Another approach is to enforce authorization via business justification, with access requests supported by a particular ticket ID, etc. It may be hard to validate automatically, but it is a strong method when used properly. Though note that if it gets difficult to find an approver, justifications might degenerate into generic “Team A needs access to do work”. An idea to consider: alarming on pattern-matched generic requests.

Risks of authorization decisions might be lowered by granting temporary authorization. It is also especially useful if fine-grained controls are not available. Access might be structured and scheduled: e.g., on-call team has it for the duration of their shift. This approach combines nicely with others, like MPA and justifications. It is also well auditable. Consider sudo(8) as an example, it grants temporary access for the duration of the command, as opposed to being constantly logged it as root.

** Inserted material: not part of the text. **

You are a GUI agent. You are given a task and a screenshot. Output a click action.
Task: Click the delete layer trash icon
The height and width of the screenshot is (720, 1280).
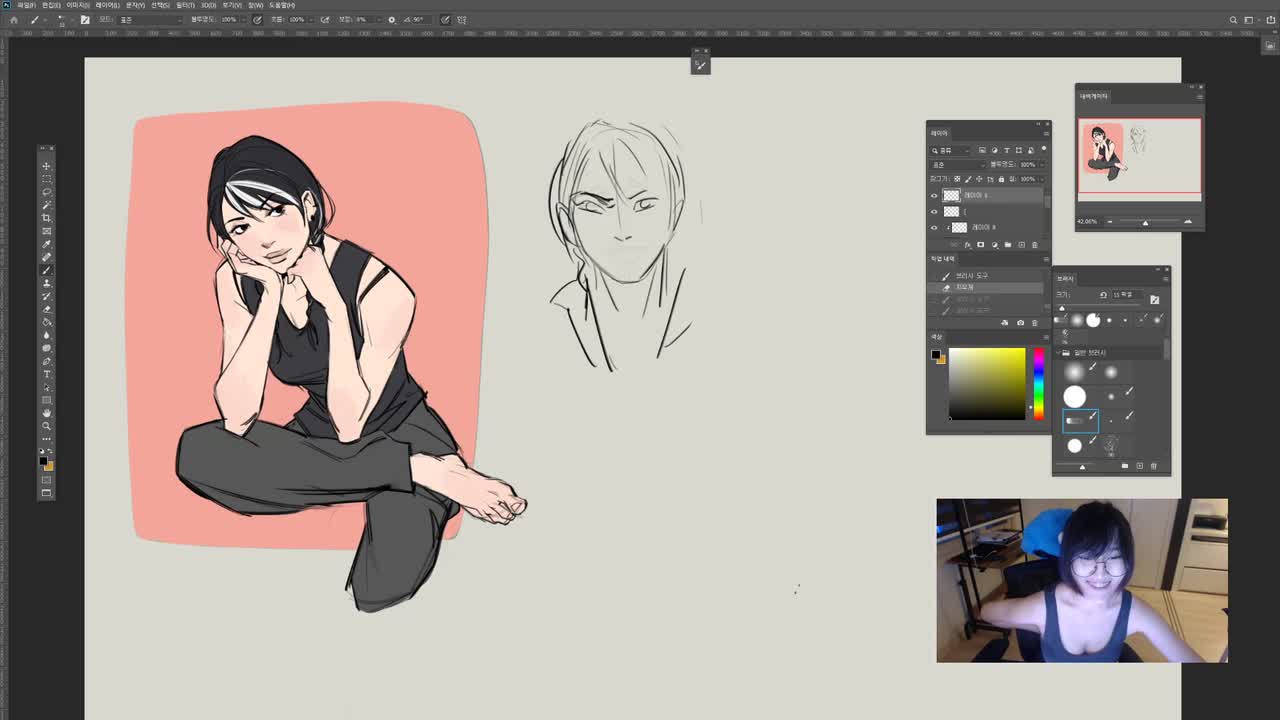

If fine-grained controls are not available you can make use of a hardened proxy (aka bastion), accepting requests originating only from it. The proxy can then perform access checks, rate limiting, additional logging, etc. Though, mind the development and operational costs of this approach.

Security usually requires tradeoffs in usability. Some examples:

  • Granular security configuration is powerful but increases complexity which can overflow if unchecked. A good litmus test is being able to quickly answer from your head whether a user should have access to something and which other users should have access.

  • Collaboration. For example, giving developers access to almost all source code is a risk. However, it also has a benefit of improved learning via cross-pollination. Grouping access by sensitivity may help to keep balance here.

  • Quality of the data used for authentication decision is important. Low quality can lead to incorrect decisions, causing lossed and/or friction.

  • Security measures may affect productivity. Users are typically not happy with additional hoops they need to jump through as it slows down actual business processes, so try to reduce friction. “Unreasonable” access denials tend to cause frustration, so it is a good idea to provide a fast track for their resolution.

  • Developer complexity will also grow as people will need to be educated and trained how to use security controls effectively.